I still have to look into this issue!
>
>>
>> For the rest I properly formatted the code, for the test cases I have
>> to learn how to write test cases for LLVM :)
>
> Take a look at the Clang tests in 'test/Analysis' and friends.
> Basically we'll need to wire up a driver option to clang-cc, and
> you'll want to run clang-cc on some code that outputs some diagnostics
> relevant to def-use analysis.
>
I will
> More specific comments inline.
>
>> //===------------------------- Typedefs -------------------------===//
>> class DefUseBlock;
>> class VarDeclMap;
>> typedef std::vector<DefUseBlock> DefUseData;
>> typedef llvm::DenseMap<Stmt const*, unsigned> VarRefBlockMap;
>> typedef std::vector<DefUseNode> DefUseVect;
>> typedef std::vector<DefUseNode const*> VarRefsVect;
>
> Something looks potentially wrong here. DefUseVect is a vector of
> DefUseNode objects, not DefUseNode*. If the vector ever needs to be
> resized, then the DefUseNode objects will be obliterated, and any
> references to them (which may be in VarRefVect) will suddenly become
> invalid. DefUseNode is a lightweight object that you can certainly
> keep in a vector, but if you need these objects to have stable pointer
> addresses you will need to manually allocate them and store
> DefUseNode* instead DefUseVect instead. If you are concerned with
> 'malloc()' being too slow, you can use the BumpPtrAllocator in llvm to
> quickly allocate objects.
You are completely write, that's a potential huge problem.

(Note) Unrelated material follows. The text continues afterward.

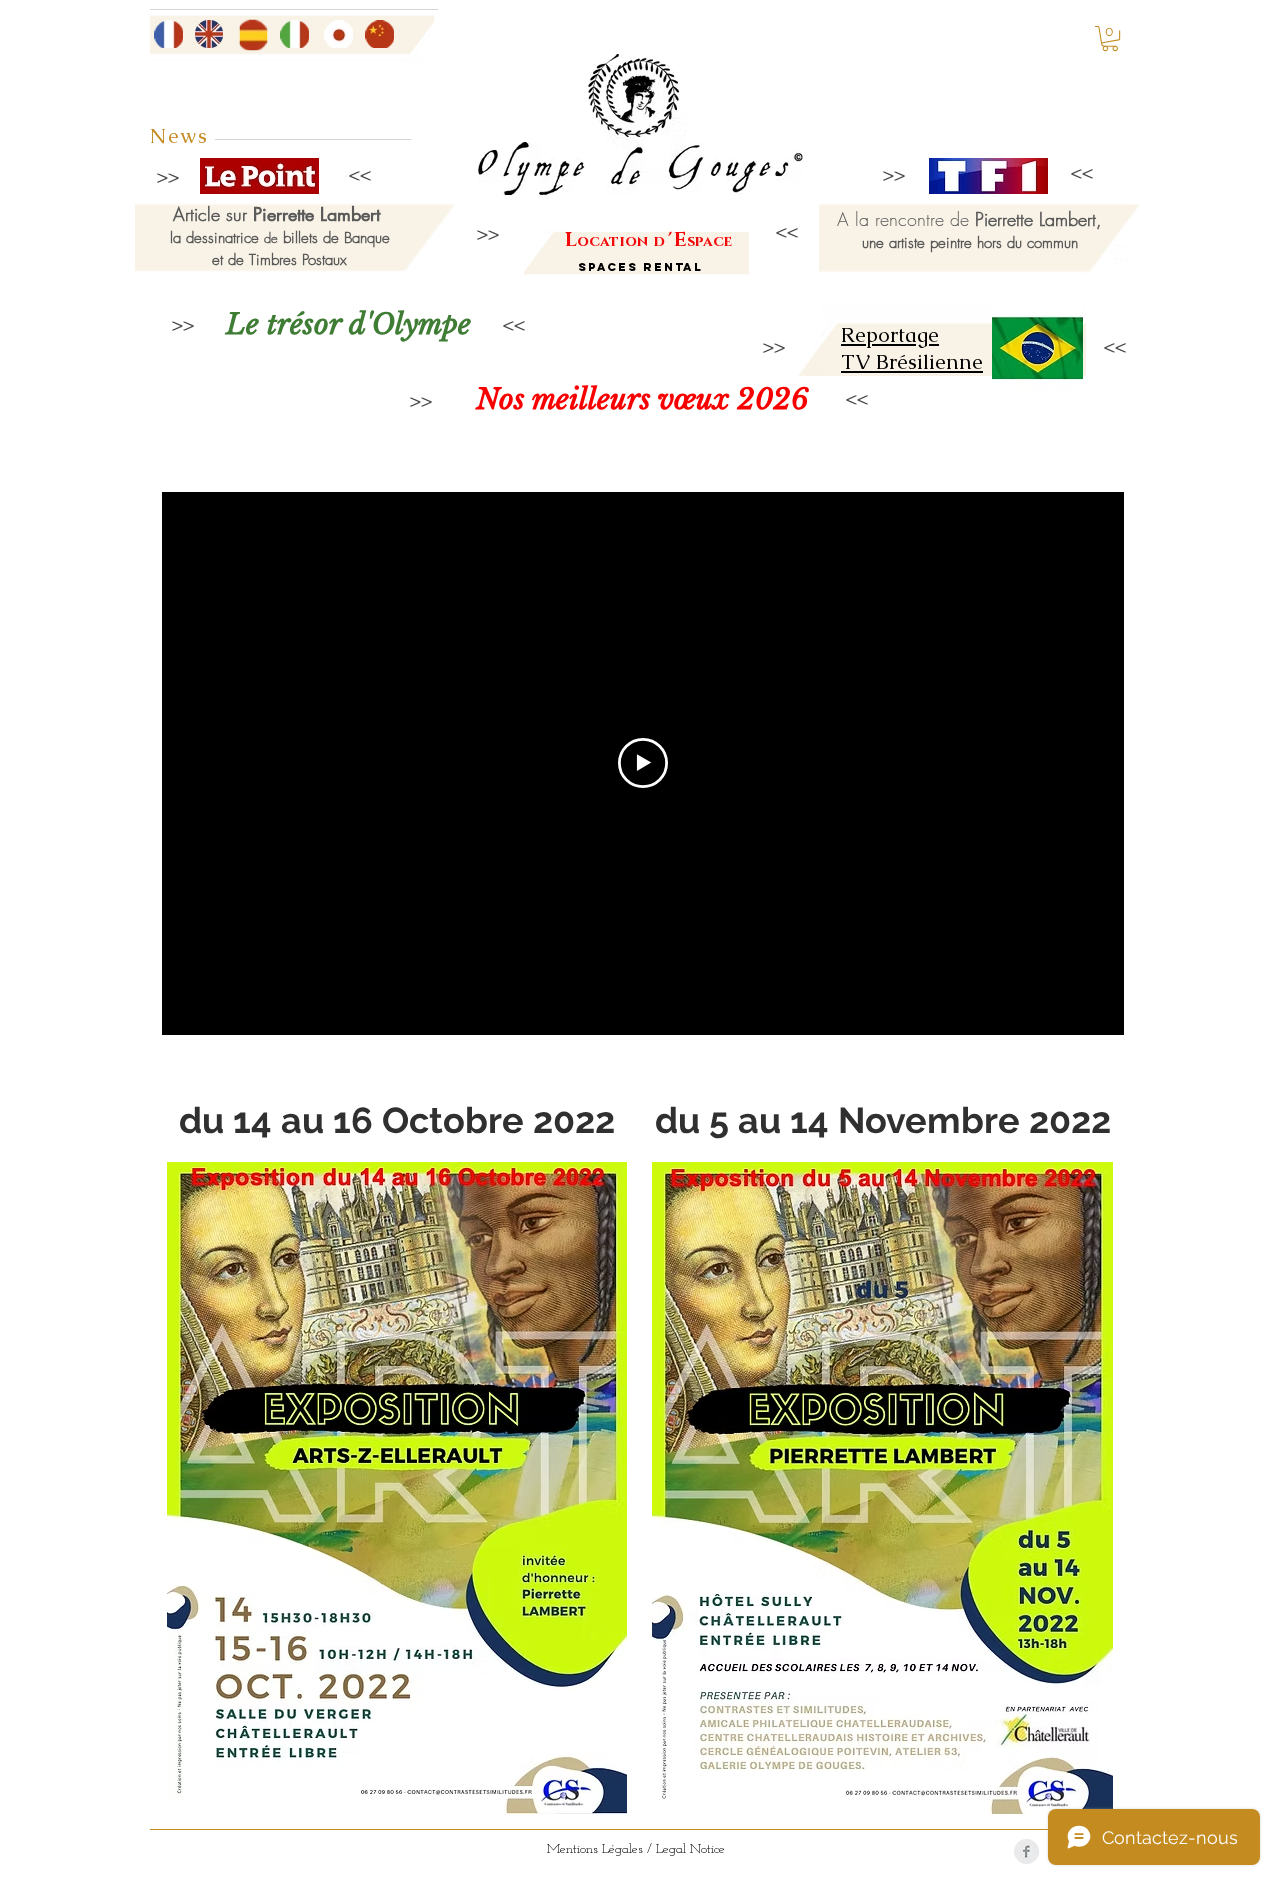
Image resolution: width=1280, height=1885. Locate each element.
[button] (1110, 38)
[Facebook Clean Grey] (1026, 1851)
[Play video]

I get rid of the DefUseVect so not I keep only vector to pointers. This
also allow me to do some simplifications inside the defs_iterator and
uses_iterator
of course there is always the issue that I need to clean the memory when
the DefUse object is deleted.
> Again, this is really great you're interested in contributing this
> back, and I look forward to hearing your reply.
>
> Best,
> Ted
I will continue this work this week and probably at the beginning of the
next week I will send you the code for another iteration.
There are several things I want to improve simplifying the overall
implementation.
Thanks again for you style lessons, and see you in few days!